"""

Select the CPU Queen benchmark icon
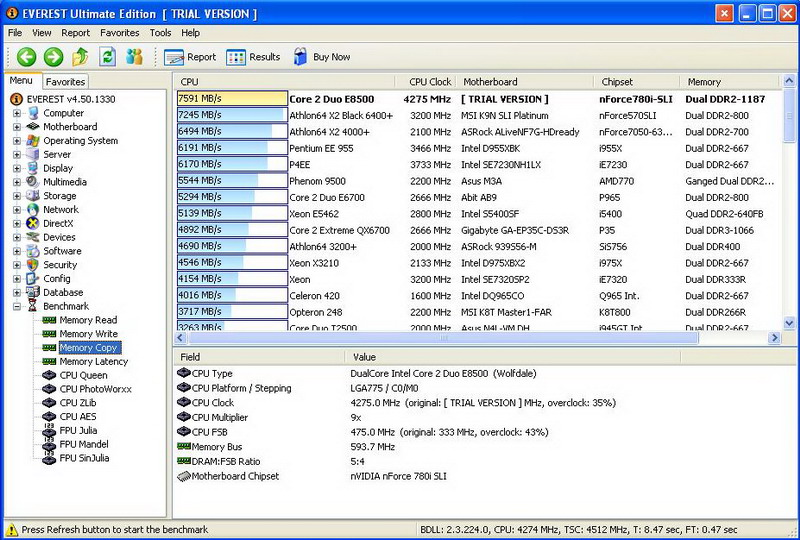coord(49,376)
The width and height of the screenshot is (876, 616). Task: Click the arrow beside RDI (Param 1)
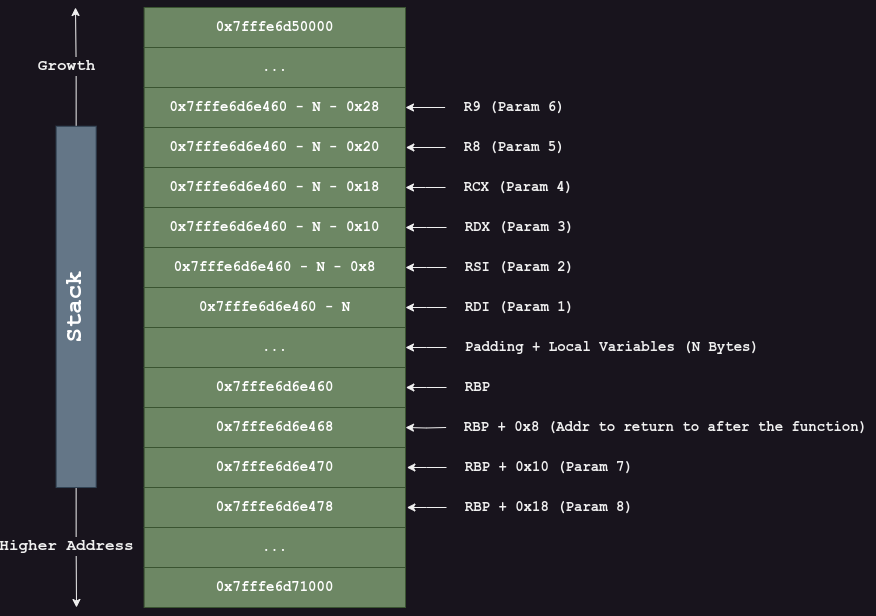426,307
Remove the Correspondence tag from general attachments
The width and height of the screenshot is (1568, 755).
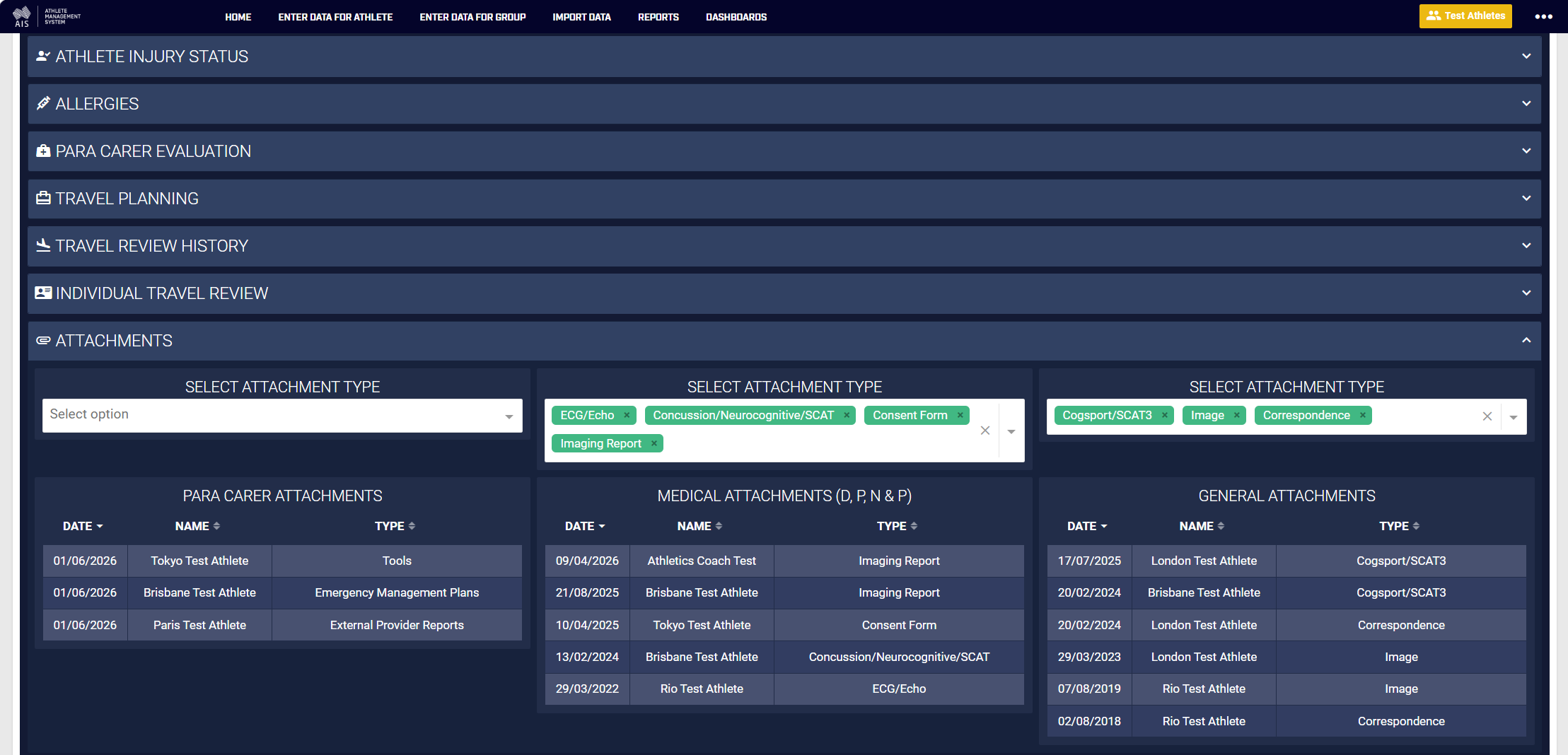coord(1362,415)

"""

*What to produce*. Return every row above word for word, leaving out the pictures.

*Task answer*.
Select the CPU Queen benchmark icon
coord(49,376)
The width and height of the screenshot is (876, 616). Task: Click the arrow beside RDI (Param 1)
426,307
Remove the Correspondence tag from general attachments
The width and height of the screenshot is (1568, 755).
coord(1362,415)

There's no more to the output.